• _Selected text_

>> BEGIN

Hello everyone! I hope you are all having a good week!
We recently had the Graphics Office Hours here, and during that time, some things were revealed about the future of ECS rendering. While most people I talked to seemed to be in favor, a lot of the reasons proposed contradicted my own experiences. I, myself, am very concerned that Unity might be making a big misstep.
The purpose of this post first-and-foremost is to educate. I in no way want to discredit the Unity engineers or decision-makers. I suspect very few people in the graphics industry know what I will be sharing. In fact, I discovered this by accident in an attempt to solve a different problem. While I will try to explain this in understandable language, I suspect this will likely go over many people’s heads. @VincentBreysse I saw you were answering many questions related to the future of ECS Rendering, and I suspect you may find this interesting. I hope you don’t mind the ping.
Also, as a disclaimer, it is very possible that there are things I am wrong about. I am eager to learn!
Background
I’ll first explain some of the concepts behind Unity’s high-performance rendering technologies. For those already well-familiarized, you may skip this section.
For a more complete background, I strongly suggest watching this video: https://www.youtube.com/watch?v=6LzcXPIWUbc
Unity has two high-performance rendering technologies, those being the Entities Graphics package, and the GPU Resident Drawer. These two technologies can coexist, but do not interact with each other in any way. Entities Graphics handles entities. GPU Resident Drawer handles Game Objects. Both of these technologies are backed by a low-level API known as BatchRendererGroup
(BRG for short).
BRG combines both instancing and batching. The idea is that you can store many objects’ rendering data persistently in the GPU across multiple frames. However, unlike traditional instancing in Unity, you don’t have to rearrange and compact arrays to just what is supposed to be rendered. Instead, you specify which instances you want to draw, as well as their configurations, and BRG will take care of the rest. This allows other features like LODs and culling to participate in choosing which instances get drawn. And all of this gets jobified for maximum performance.
BRG was first rolled out for Entities Graphics, but it was then discovered that it could be used to make Game Object rendering faster too. And that’s how the GPU Resident Drawer became a thing. However, these two higher-level technologies have not evolved with the same features. Entities Graphics has a powerful per-instance material override system. And GPU Resident Drawer has LOD Crossfade and GPU Occlusion Culling. Naturally, I think everyone wants to see a little more convergence of these features. However, I encourage you all to not just consider the benefits, but also the costs.

>> END

• _Dataset entries_

>> BEGIN

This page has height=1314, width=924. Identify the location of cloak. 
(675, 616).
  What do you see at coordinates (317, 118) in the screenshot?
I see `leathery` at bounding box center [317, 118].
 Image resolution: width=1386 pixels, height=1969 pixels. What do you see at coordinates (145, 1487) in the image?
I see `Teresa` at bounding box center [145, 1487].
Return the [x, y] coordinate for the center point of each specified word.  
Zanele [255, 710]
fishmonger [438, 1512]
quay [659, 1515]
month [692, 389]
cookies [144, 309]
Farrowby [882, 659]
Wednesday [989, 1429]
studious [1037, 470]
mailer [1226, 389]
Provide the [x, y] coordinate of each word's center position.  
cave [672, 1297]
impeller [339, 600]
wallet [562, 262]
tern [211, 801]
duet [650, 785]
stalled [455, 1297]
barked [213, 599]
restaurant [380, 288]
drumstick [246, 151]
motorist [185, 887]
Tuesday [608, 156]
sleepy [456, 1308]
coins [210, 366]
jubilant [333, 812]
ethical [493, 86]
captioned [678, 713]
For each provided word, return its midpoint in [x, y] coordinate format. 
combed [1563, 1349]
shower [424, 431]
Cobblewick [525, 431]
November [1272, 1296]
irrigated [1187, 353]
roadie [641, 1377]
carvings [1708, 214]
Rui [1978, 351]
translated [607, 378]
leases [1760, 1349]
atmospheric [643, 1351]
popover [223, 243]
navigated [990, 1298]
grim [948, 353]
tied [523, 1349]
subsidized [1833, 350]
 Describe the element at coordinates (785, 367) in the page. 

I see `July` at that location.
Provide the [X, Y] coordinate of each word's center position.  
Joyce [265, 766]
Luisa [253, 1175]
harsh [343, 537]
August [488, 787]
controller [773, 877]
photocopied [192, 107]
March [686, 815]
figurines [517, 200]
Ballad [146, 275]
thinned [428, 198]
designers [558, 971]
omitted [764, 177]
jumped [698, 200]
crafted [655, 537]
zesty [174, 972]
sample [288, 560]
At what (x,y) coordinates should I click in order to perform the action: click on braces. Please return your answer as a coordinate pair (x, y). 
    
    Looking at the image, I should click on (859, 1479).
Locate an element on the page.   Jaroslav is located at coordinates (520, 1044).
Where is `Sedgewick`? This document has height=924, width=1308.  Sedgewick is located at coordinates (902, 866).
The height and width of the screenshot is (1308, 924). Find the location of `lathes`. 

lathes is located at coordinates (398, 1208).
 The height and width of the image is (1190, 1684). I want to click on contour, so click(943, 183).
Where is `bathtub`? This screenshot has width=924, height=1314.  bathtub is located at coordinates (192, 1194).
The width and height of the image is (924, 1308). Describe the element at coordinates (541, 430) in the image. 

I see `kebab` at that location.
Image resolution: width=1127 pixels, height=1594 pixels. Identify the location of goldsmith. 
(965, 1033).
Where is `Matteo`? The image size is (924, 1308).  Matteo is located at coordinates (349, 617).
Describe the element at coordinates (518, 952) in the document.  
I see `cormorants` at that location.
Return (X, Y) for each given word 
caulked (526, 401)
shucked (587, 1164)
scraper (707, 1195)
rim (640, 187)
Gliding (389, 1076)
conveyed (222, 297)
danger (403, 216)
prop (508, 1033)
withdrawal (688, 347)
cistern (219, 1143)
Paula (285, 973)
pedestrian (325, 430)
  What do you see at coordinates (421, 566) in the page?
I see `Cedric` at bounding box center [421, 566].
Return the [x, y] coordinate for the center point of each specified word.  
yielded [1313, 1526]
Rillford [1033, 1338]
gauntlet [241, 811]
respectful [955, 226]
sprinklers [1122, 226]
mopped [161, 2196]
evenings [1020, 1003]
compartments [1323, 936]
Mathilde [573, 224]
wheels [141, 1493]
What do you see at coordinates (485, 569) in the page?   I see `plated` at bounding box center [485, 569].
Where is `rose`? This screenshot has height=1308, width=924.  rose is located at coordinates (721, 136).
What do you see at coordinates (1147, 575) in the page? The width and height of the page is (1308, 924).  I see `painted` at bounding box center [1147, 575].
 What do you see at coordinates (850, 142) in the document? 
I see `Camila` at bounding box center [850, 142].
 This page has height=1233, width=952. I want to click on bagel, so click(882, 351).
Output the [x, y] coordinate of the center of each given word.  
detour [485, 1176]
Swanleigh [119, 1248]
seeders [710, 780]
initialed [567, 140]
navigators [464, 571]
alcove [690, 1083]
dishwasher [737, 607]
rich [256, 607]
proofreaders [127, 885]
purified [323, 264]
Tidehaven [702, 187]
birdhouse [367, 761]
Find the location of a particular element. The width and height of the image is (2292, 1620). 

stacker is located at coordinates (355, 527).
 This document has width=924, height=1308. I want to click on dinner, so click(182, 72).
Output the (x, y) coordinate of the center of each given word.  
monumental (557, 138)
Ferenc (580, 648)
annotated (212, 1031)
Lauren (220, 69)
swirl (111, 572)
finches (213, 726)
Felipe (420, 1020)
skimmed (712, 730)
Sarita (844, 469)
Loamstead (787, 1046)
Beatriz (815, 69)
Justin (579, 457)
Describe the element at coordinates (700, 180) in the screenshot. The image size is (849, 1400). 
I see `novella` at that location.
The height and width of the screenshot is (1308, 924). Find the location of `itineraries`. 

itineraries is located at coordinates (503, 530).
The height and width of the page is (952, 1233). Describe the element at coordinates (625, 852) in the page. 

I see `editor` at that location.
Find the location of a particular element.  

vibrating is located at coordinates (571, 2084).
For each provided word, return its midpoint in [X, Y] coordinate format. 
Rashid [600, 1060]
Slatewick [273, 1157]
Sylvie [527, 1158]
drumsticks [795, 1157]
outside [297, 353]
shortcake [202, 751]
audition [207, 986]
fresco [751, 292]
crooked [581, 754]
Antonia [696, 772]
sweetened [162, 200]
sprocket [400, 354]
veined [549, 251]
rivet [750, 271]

>> END

From the post about Unity's ECS rendering, transcribe the passage that begins with the words containing "For a more complete" and ends with "(BRG for short).". The entries aren't needed for this.

For a more complete background, I strongly suggest watching this video: https://www.youtube.com/watch?v=6LzcXPIWUbc
Unity has two high-performance rendering technologies, those being the Entities Graphics package, and the GPU Resident Drawer. These two technologies can coexist, but do not interact with each other in any way. Entities Graphics handles entities. GPU Resident Drawer handles Game Objects. Both of these technologies are backed by a low-level API known as BatchRendererGroup
(BRG for short).